## Activity
Return each line of the data below that contains the string "Treatment".

════════════════

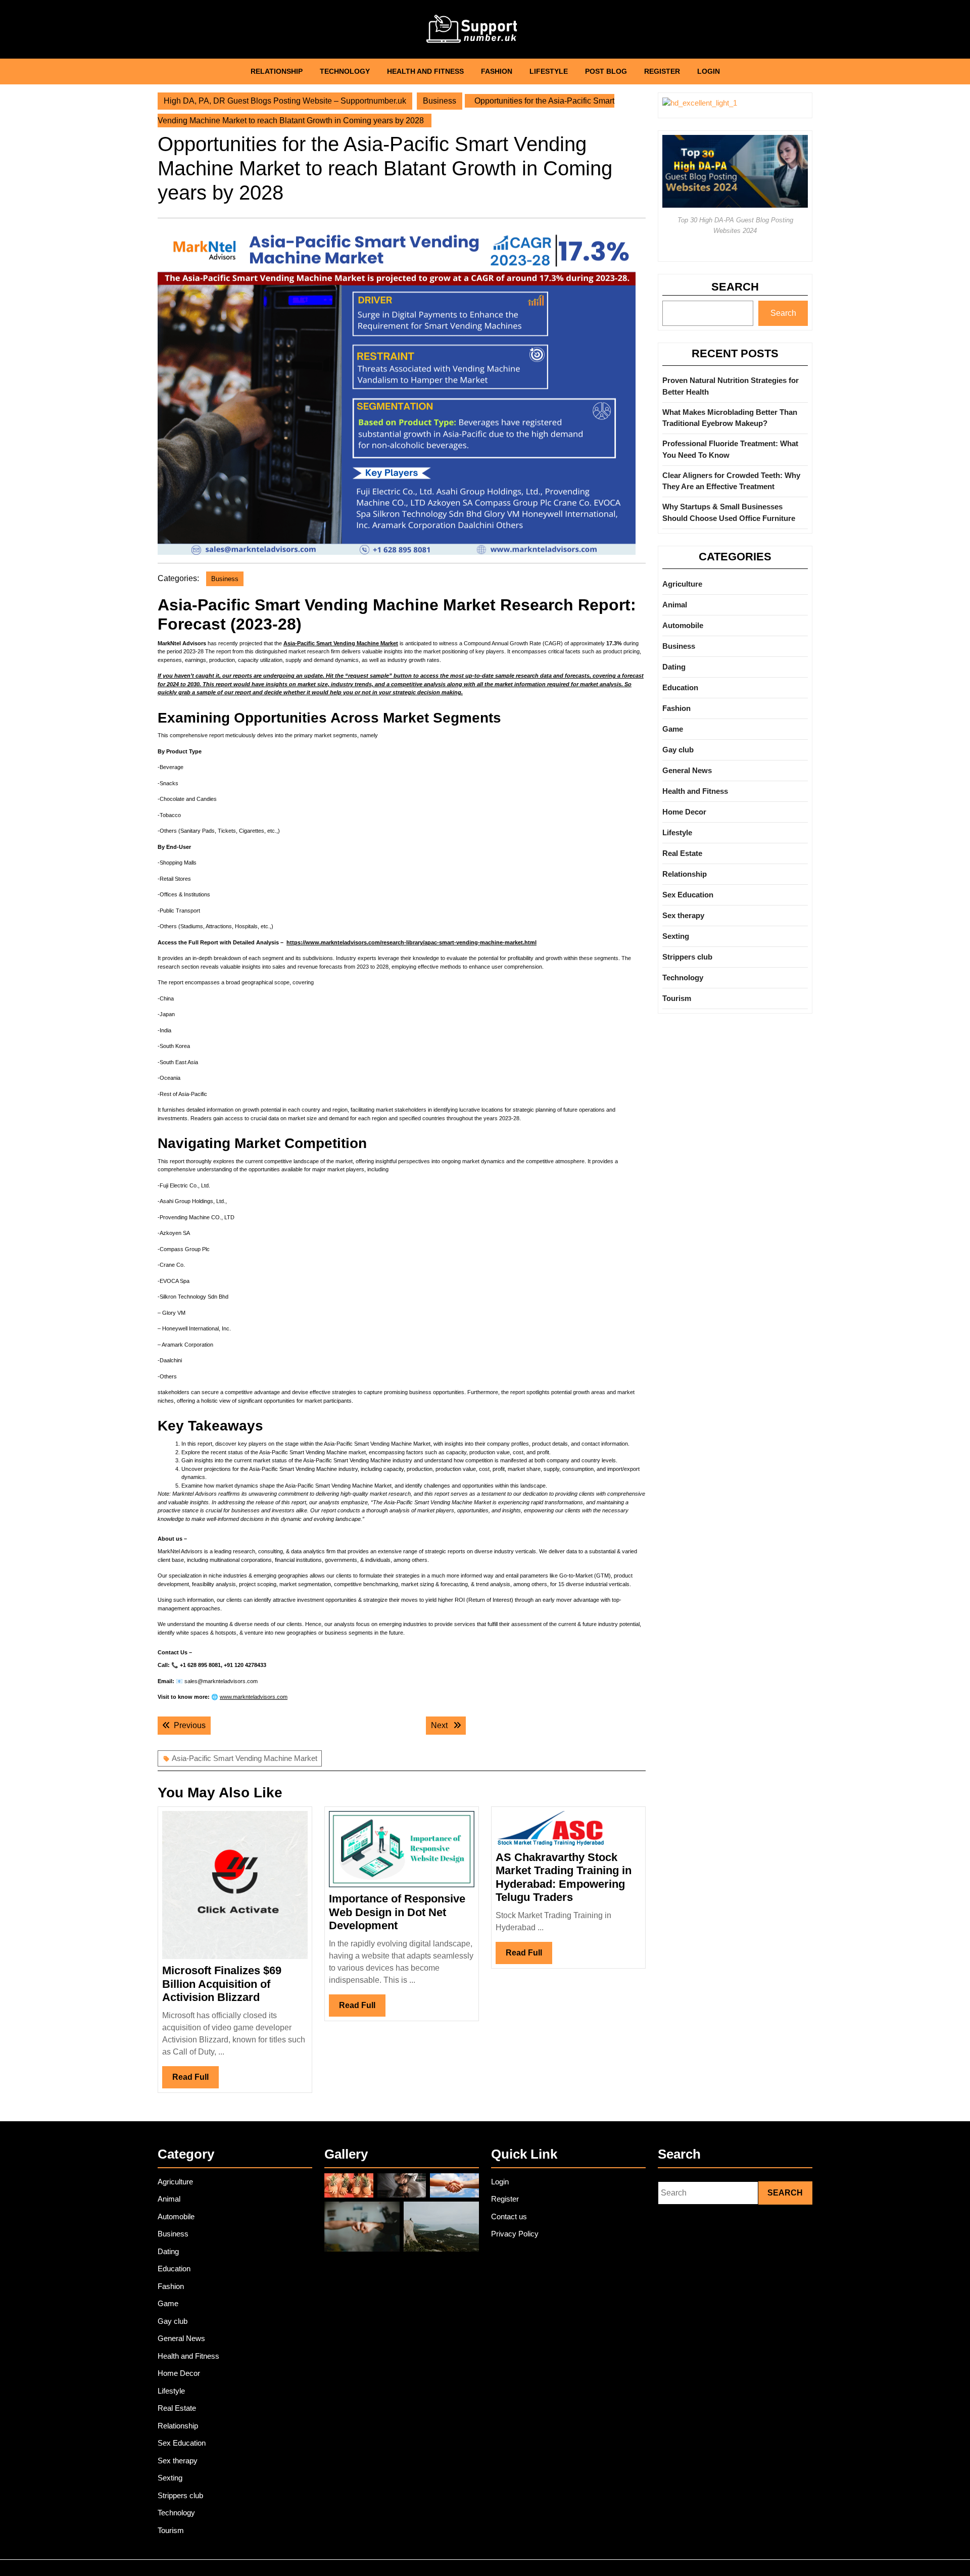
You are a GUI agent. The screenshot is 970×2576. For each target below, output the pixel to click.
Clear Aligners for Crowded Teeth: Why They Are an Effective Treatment (731, 481)
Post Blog (606, 71)
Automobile (682, 625)
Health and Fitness (425, 71)
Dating (674, 666)
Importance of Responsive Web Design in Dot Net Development (397, 1912)
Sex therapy (683, 915)
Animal (674, 604)
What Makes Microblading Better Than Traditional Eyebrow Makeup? (729, 418)
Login (708, 71)
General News (687, 770)
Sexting (675, 936)
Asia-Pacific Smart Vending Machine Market (340, 643)
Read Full (195, 2080)
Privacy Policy (515, 2233)
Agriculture (682, 584)
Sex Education (687, 894)
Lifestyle (548, 71)
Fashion (496, 71)
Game (672, 729)
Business (439, 101)
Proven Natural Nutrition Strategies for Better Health (730, 386)
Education (680, 687)
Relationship (277, 71)
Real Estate (682, 853)
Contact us (509, 2216)
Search (735, 286)
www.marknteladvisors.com (253, 1697)
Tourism (676, 998)
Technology (345, 71)
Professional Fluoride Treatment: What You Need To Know (730, 449)
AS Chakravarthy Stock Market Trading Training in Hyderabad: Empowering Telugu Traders (564, 1877)
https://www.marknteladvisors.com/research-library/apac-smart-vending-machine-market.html (411, 942)
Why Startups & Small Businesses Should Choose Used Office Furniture (728, 512)
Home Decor (684, 811)
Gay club (678, 749)
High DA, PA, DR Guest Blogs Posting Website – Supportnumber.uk (285, 101)
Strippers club (687, 956)
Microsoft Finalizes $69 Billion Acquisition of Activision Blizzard (221, 1983)
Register (662, 71)
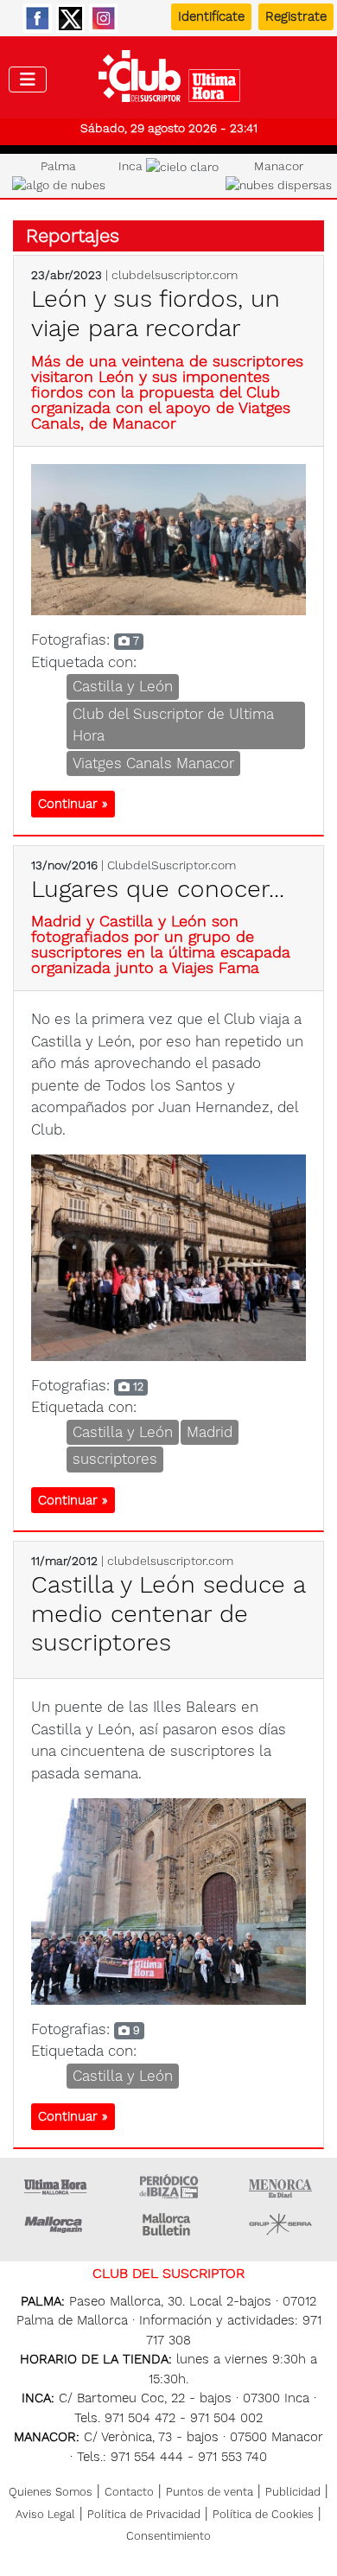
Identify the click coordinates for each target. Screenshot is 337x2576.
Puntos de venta (209, 2491)
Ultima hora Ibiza (168, 2186)
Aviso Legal (45, 2514)
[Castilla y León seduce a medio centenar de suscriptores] (168, 1900)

════════════════

## Task output
Clear Aligners for Crowded Teeth: Why They Are an Effective Treatment (731, 481)
Professional Fluoride Treatment: What You Need To Know (730, 449)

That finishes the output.